To collect this data, we have used categories as per the 2021 UK Census; however, it is important to note that the ethnicity groups listed are incredibly broad. To understand ethnicity splits more effectively, there needs to be more granular data available.
At this time, the level of disclosure from underlying managers is limited.
35% of strategies have 100% of those listed as portfolio managers listed as male. Only 4% of strategies have males being less than half of their portfolio managers. 0.5% of strategies have individuals within the investment team who identify as a gender other than male or female.
35% of strategies have 100% of those listed as portfolio managers listed as male. Only 4% of strategies have males being less than half of their portfolio managers."

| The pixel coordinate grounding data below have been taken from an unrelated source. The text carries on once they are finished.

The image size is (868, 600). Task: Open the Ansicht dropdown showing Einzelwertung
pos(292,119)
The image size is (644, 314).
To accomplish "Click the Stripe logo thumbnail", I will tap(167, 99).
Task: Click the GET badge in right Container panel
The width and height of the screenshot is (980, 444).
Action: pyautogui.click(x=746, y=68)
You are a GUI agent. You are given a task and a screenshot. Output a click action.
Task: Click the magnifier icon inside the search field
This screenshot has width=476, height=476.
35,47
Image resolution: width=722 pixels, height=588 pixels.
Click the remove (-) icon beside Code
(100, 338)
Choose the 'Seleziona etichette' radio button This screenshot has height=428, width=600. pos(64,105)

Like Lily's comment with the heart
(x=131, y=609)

Multi-asset strategies were the most dominated by male portfolio managers, with 52% of strategies having all-male portfolio management teams.

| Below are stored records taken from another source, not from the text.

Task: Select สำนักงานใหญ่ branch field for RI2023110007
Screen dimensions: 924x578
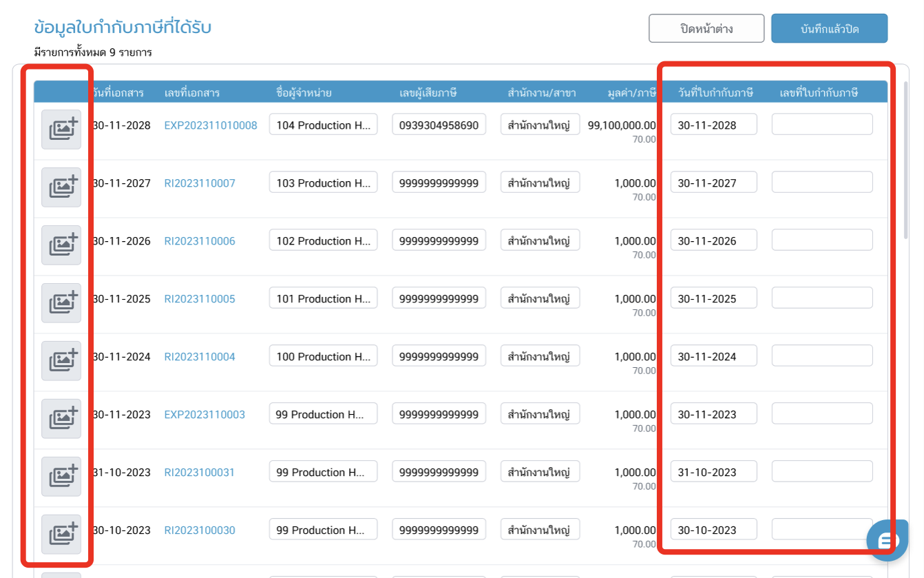Action: tap(540, 183)
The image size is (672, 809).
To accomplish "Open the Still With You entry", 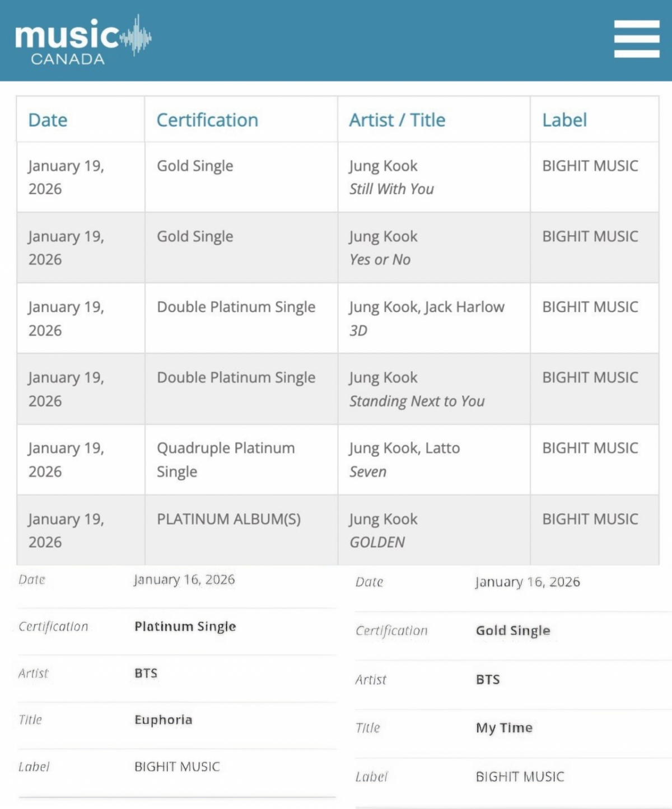I will pos(391,189).
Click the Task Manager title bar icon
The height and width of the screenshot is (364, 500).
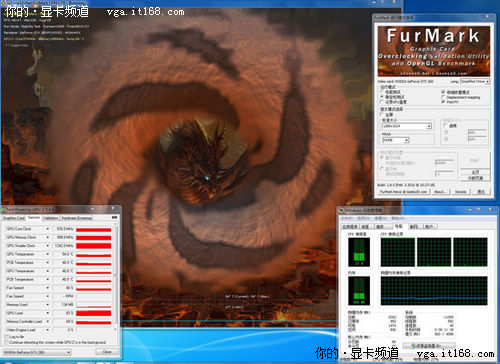click(342, 211)
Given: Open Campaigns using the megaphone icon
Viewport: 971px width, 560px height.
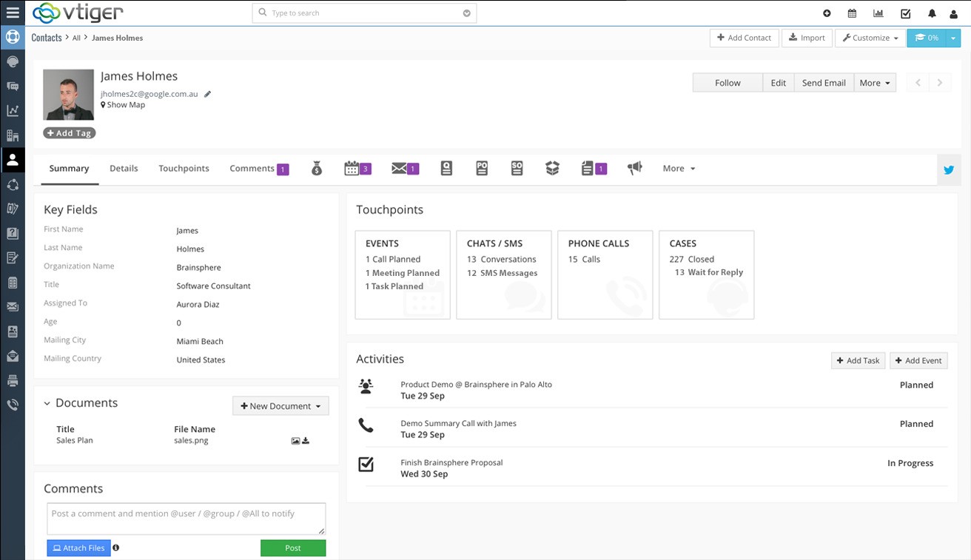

When making investment decisions, 61% of strategies across all asset classes consider DEI within their investment process, with public equity coming out on top at 74%. Real Assets (Property and Infrastructure) performed most poorly, with less than half of strategies considering DEI.
Gender is on average the most assessed DEI metric in investment decisions, with 52% of strategies assessing this. In each individual asset class, gender is the most assessed metric followed by race, except for Equities, which assessed professional factors above race. Public Equity again comes out on top, with the highest percentage across five of the eight factors.
When making investment decisions, 61% of strategies across all asset classes consider DEI within their investment process, with public equity coming out on top at 74%."
Among the strategies that integrate DEI metrics, the key drivers identified for assessing these factors within the investment process were mixed: 42% of strategies are driven by investment returns, 25% by investment risk, 20% by social responsibility, and only 6% by social impact. 9% of strategies were driven by a combination of the aforementioned factors.
Despite higher-than-expected levels of assessment and integration of DEI in the investment process, reporting falls short, with only 15% of strategies undertaking any type of DEI reporting for their funds. Only a further 7% of strategies have KPIs in development. Although not necessarily reported, it is promising that 36% of strategies track gender diversity at board level within their portfolio companies. 14% track racial and/or ethnic diversity at board level.
Despite higher-than-expected levels of assessment and integration of DEI in the investment process, reporting falls short, with only 15% of strategies undertaking any type of DEI reporting for their funds."